Особу, так жадно евшую во время сеанса погружения бутерброды, сменила худая женщина в костюме цвета морской волны и с кружевным воротником и манжетами. Они с Анной Вивальдой сидели в креслах и делали пальцами всевозможные фигуры. Эти фигуры назывались хастами и мудрами. Они соединяли пальцы в странных позициях, выкручивали их и при этом смотрели друг другу в глаза, соединяя потоки энергии. Официант, в очередной раз зашедший в номер с подносом, на котором стояли тарелки с бутербродами, чашки и никелированный кофейник, с изумлением посмотрел на завязанные в узлы пальцы и решил, что эти две женщины сошли с ума. Люди, жившие в номерах отеля, часто бывали лишены стыда и много чем занимались при официанте, но такого он еще не видел.

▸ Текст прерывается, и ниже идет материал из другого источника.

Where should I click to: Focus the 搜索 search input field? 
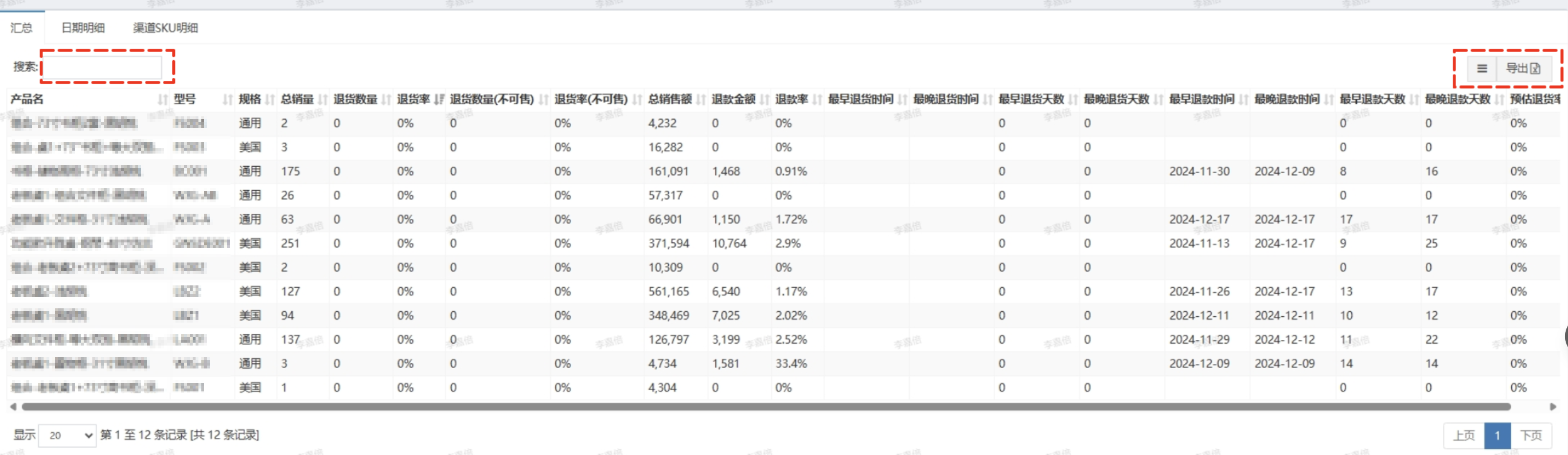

По мнению молчаливого вышколенного официанта, все эти нагрянувшие в номер к знаменитой певице женщины были шарлатанками, имевшими целью завлечь ее в свою секту и выдоить из нее деньги. Но он, конечно, ошибался. Они не брали с нее ни копейки.
Была среди них и еще одна женщина, про которую сновидицы говорили с большим уважением и даже почтением, хотя она ни в чем не участвовала и только отрешенно сидела у стола перед полупустой чашкой с китайским чаем. Сколько бы она не пила чая, чашка всегда оставалась полупустой, а чай никогда не остывал, и над ним всегда стояло облачко пара. Даже не очень сведущая в науках Анна Вивальда поняла, что эта чашка явно противоречит закону сохранения энергии и еще многим научным законам. Это была загадка, которую никак не могла отгадать Анна Вивальда, впервые за долгие годы чувствовавшая, что ее окружает не истерический и неестественный восторг поклонников, а теплое чувство симпатии и интереса. Женщину с вечно полупустой чашкой звали Вера. Она почему-то была в офицерском кителе без погон, который был увешан многочисленными медалями всех времен и народов и значками. Ее русые волосы были собраны на затылке в старомодный пучок и затянуты простой черной резинкой. Когда Анна Вивальда, давая отдохнуть своим чакрам, которые ей ежедневно подкручивала маленькая женщина с невероятно горячими ладошками, однажды вышла в большую комнату, то обнаружила, что полупустая чашка по-прежнему тут, и над ней по-прежнему стоит легкий белый дымок, а самой Веры нет. Сновидиц это не удивило, и они объяснили Анне Вивальде, что Вера вообще-то живет не в Москве, а на Алтае, куда и отбыла через окно и пятую точку небосвода.
5.
Президент Российской Федерации сидел один в длинном, неуютном, тускло освещенном зале своего загородного дома и пил тощий чай с молоком. Было три часа ночи. Он снял пиджак и остался в белой рубашке с узким галстуком. Он только что приехал из Кремля, но не ложился, потому что знал, что не заснет. Он никак не мог унять того возбуждения нервов, которое накопилось за длинный день, прошедший в переговорах, докладах, телефонных звонках, заседаниях, заслушивании мнения военных, ученых и капитанов крупной промышленности. На кухне для него был готов ужин: белая и красная рыба, спагетти с соусом, булочки из правительственной пекарни, вазы с черной и красной икрой, фрукты… Но аппетита не было, есть не хотелось.
Президент отхлебывал слабозаваренный чай и подливал в него молоко из молочника. На душе было смутно. Ирина, дежурная подавальщица, молча вынесла ему чай с молоком и также молча ушла. Она действовала строго по инструкции, запрещавшей ей первой начинать разговор, но иногда ему хотелось, чтобы эта молодая женщина в неброском коричневом платье заговорила с ним, проявила обычный человеческий интерес к его проблемам и теплое женское сочувствие к его трудной работе. Тогда он внутренне одергивал себя: ишь чего захотел! становишься сентиментальным! нельзя позволять себе этого!
Он по-прежнему выходил к людям, уверенно раскачивая плечами на ходу, по-прежнему говорил скупо и сухо, по-прежнему позволял себе иногда иронию, по-прежнему давал ясные и четкие указания по поводу тех или иных мер в новой чрезвычайной ситуации, но внутри него возникла и расширялась пустота. Эта внутренняя пустота была продолжением и отражением той огромной внешней пустоты, которую он так остро чувствовал вокруг себя. Внешне и видимо все было на месте — телефоны спецсвязи на столе, вышколенная охрана, три тысячи порученцев, вертикаль власти, горизонталь пространства, смиренный капитал, дружелюбные граждане, сбегавшиеся смотреть на его прибытие, сытые лживые лица исполнителей его указаний, лояльность которых он покупал, закрывая глаза на их дела и делишки — но на самом деле все тихо обламывалось в самой сути его власти. Он это хорошо понимал.